WHAT IS ASKED:
Arrange the entry lines from the line containing "Task: Click the close tags button" through the line containing "Action: (492, 239)" as a Markdown table with the columns Row and Entry line, skipping blank lines. Leave the pictures out of the table.

DATA IN THIS EXERCISE:
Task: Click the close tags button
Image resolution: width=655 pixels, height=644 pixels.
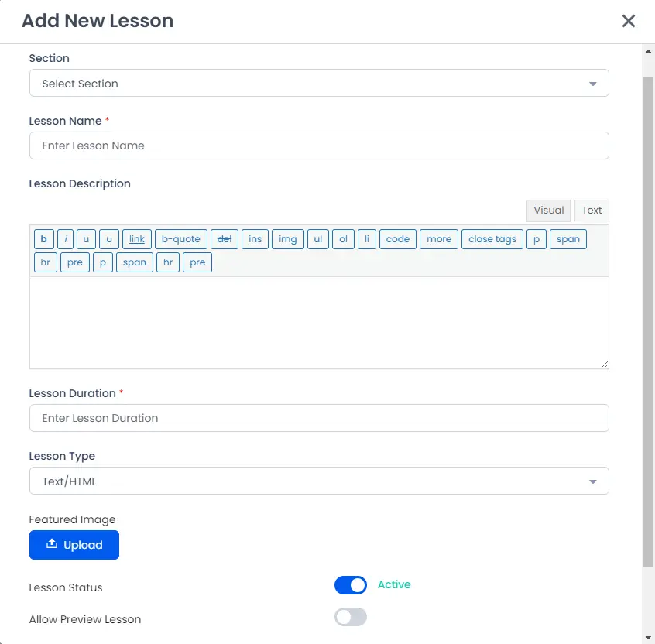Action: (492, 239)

...

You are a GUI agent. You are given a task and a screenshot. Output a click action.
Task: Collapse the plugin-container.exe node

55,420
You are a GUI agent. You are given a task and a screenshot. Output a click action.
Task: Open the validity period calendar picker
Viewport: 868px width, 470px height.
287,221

TASK ANSWER:
| Row | Entry line |
|---|---|
| 1 | Task: Click the close tags button |
| 2 | Image resolution: width=655 pixels, height=644 pixels. |
| 3 | Action: (492, 239) |